Auchrannie serves more than 156,000 covers a year so it is no wonder their restaurants Brambles and Cruize are very important parts of the operation. Just before Christmas both restaurants were given a total revamp. Brambles, which also doubles as a breakfast room, was transformed into a Hampton’s style dining space, while Cruize got the sumptuous treatment. GM, Richard Small, told Hotel Scotland, “We wanted to create a more luxurious bar and restaurant. Before it was somewhere you would come with your kids, but now it is more adult friendly. We spent £350K on Cruize and £120K on Brambles but already we are seeing our revenues positively impacted by the re-design. Brambles is up 14% for the first three months of the year and Cruize is up 17%.”
He continues, “In Brambles our brief to Platform 9 was to create a washed out new England look.”
The result is a bright an airy room with shuttered windows and contemporary furnishings. Before the room was dark red with wooden beams. Now the brick work has been painted white, the fireplace too, and in situ is a log burning fire. Lovely cream and light blue/grey checked sofas, with plenty of cushions, keep the lighter theme going, and all the dark wood work which was previously there has been painted light. The artwork is contemporary and there is even a black board around the top of the bar with the days specials.
In Cruize all the seating was ripped out, and a whole new breakfast buffet was put in. The restaurant was re-carpeted and retiled, all the furniture has been replaced and there are some lovely statement pieces like the giant clock, and marble-based lamps. The colours are predominantly pale grey and cream with the chairs all upholstered with a modern checked tartan. A large part of the floor is tiled with Italian-like tiles while arge luxurious booths dominate the main eating area, perfect for parties of six, while fabulous couches are used in various other areas too.

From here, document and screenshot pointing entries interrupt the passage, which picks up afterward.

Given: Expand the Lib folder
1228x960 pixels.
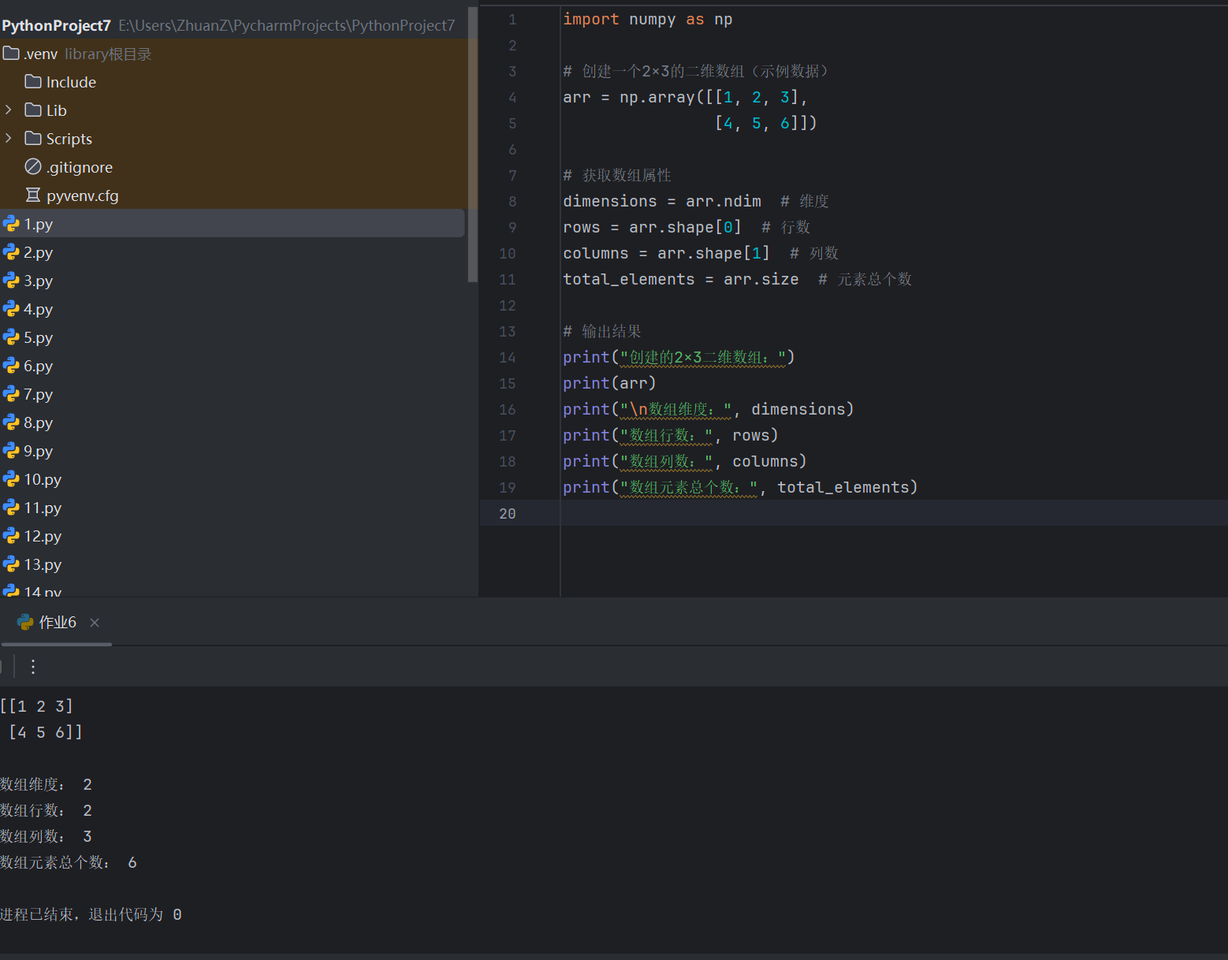Looking at the screenshot, I should tap(8, 110).
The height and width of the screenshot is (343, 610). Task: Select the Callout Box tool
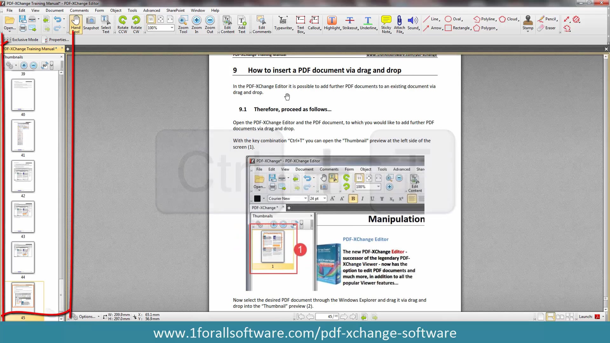(314, 23)
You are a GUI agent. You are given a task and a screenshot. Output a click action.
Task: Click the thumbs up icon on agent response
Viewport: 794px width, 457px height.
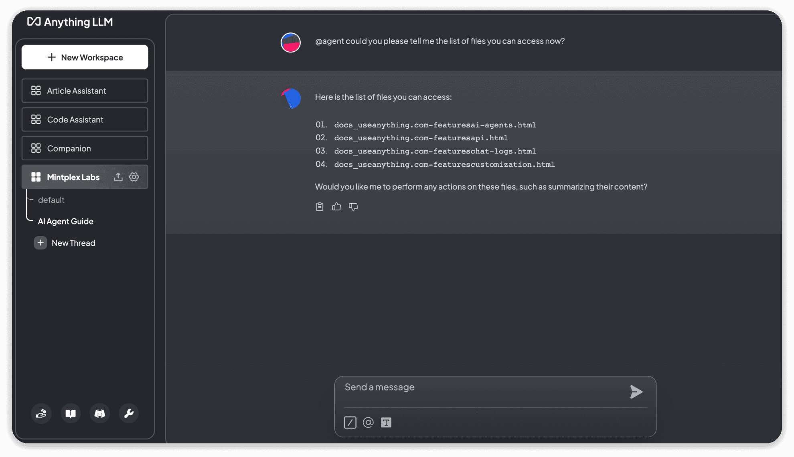tap(336, 206)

The breakfast buffet – is also modern and stylish. Says Richard, “We wanted a country kitchen look that was a bit quirky. Here guests can serve themselves tea and coffee as well as choose their breakfasts. Everything is top of the range including the coffee machine which cost a fortune.”
The Lounge bar area is just as sumptuous although the walls here are darker, and the artwork is striking. It’s got the feel of a gentleman’s club. Says Richard, “The feedback has all been very positive.” I’m not surprised.